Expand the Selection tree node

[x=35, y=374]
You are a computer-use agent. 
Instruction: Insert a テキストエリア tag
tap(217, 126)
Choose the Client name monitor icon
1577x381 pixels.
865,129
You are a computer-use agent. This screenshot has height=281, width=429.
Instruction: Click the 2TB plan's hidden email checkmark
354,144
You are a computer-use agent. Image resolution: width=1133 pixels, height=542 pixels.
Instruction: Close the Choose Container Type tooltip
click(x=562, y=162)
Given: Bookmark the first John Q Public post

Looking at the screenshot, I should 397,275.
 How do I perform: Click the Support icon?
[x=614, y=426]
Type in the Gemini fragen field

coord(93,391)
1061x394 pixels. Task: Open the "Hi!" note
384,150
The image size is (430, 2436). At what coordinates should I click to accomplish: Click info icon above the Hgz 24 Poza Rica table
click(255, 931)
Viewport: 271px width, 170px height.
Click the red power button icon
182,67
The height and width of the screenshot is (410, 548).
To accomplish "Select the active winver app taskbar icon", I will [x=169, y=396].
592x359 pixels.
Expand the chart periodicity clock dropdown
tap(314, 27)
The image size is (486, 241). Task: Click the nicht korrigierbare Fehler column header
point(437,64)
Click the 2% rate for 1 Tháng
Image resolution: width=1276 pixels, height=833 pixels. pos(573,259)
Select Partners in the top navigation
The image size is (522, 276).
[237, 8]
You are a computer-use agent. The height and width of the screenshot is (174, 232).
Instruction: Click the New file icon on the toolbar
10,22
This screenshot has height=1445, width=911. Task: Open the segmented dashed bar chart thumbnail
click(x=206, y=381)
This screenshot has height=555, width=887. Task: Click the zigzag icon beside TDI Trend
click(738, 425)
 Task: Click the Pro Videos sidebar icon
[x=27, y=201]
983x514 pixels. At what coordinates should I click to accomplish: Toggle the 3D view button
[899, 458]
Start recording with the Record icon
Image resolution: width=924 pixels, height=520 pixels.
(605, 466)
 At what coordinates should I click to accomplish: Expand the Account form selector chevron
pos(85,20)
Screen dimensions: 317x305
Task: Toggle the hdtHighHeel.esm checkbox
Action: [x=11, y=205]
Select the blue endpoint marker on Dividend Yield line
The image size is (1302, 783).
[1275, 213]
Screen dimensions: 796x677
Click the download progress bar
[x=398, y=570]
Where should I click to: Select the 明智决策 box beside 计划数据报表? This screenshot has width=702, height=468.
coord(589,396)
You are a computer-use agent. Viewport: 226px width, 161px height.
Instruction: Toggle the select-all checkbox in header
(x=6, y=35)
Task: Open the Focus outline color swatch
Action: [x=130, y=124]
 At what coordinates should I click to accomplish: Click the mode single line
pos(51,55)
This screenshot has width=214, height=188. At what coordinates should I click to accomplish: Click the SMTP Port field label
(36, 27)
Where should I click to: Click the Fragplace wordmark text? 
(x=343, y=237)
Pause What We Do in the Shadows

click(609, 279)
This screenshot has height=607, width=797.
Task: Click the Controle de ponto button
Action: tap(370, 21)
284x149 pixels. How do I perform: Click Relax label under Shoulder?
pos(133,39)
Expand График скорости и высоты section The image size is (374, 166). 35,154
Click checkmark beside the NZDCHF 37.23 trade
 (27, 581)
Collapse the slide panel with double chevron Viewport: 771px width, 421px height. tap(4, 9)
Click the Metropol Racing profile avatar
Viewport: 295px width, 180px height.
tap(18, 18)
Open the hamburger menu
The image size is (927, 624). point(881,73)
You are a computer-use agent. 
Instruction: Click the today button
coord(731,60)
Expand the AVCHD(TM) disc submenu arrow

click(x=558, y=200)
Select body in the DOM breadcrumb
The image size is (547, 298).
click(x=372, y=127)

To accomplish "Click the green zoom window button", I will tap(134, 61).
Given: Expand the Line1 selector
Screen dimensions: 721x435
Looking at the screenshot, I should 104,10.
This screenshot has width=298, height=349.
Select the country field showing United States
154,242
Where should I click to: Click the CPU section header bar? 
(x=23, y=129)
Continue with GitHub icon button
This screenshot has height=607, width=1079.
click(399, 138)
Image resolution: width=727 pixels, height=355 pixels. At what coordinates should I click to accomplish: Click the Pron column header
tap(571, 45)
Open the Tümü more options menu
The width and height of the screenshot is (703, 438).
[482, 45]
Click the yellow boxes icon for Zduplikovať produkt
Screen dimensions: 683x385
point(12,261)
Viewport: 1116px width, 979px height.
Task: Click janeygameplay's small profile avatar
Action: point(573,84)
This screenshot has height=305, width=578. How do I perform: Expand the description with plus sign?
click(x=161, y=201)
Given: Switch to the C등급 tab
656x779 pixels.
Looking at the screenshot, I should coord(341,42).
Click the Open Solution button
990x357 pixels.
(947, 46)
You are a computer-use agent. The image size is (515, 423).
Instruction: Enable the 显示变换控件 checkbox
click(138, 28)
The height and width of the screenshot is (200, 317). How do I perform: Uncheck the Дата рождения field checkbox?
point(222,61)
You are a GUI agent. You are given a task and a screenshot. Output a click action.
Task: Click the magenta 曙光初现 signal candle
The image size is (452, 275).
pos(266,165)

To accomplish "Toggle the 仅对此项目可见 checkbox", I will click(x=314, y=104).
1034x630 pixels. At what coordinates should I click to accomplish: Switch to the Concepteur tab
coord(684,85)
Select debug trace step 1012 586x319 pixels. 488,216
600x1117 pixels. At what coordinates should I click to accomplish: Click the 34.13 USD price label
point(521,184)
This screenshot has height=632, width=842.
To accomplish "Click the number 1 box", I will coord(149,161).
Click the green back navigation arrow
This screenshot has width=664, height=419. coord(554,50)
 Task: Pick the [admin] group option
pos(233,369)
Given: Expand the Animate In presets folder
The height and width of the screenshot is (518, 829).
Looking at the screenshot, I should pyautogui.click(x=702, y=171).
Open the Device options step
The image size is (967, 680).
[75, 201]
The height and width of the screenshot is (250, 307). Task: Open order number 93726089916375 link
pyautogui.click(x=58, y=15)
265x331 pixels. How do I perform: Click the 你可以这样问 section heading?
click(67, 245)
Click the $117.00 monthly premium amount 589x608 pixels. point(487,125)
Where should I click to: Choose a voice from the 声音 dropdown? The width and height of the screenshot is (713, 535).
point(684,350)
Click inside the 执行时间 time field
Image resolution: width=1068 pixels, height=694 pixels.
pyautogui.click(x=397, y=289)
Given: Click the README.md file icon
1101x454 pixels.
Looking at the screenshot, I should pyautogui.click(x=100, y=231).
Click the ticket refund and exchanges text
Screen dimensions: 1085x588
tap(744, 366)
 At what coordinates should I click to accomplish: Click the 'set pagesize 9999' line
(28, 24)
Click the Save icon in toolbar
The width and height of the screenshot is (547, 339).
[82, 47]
_ _ _ _
Please give an exact copy of the lines above, beginning with the line containing "Viewport: 271px width, 170px height." and running through the line containing "Select the blue", and of no other lines.

**TASK RESULT:**
Viewport: 271px width, 170px height.
Click the red power button icon
182,67
The height and width of the screenshot is (410, 548).
To accomplish "Select the active winver app taskbar icon", I will [x=169, y=396].
592x359 pixels.
Expand the chart periodicity clock dropdown
tap(314, 27)
The image size is (486, 241). Task: Click the nicht korrigierbare Fehler column header
point(437,64)
Click the 2% rate for 1 Tháng
Image resolution: width=1276 pixels, height=833 pixels. pos(573,259)
Select Partners in the top navigation
The image size is (522, 276).
[237, 8]
You are a computer-use agent. The height and width of the screenshot is (174, 232).
Instruction: Click the New file icon on the toolbar
10,22
This screenshot has height=1445, width=911. Task: Open the segmented dashed bar chart thumbnail
click(x=206, y=381)
This screenshot has height=555, width=887. Task: Click the zigzag icon beside TDI Trend
click(738, 425)
 Task: Click the Pro Videos sidebar icon
[x=27, y=201]
983x514 pixels. At what coordinates should I click to accomplish: Toggle the 3D view button
[899, 458]
Start recording with the Record icon
Image resolution: width=924 pixels, height=520 pixels.
(605, 466)
 At what coordinates should I click to accomplish: Expand the Account form selector chevron
pos(85,20)
Screen dimensions: 317x305
Task: Toggle the hdtHighHeel.esm checkbox
Action: [x=11, y=205]
Select the blue endpoint marker on Dividend Yield line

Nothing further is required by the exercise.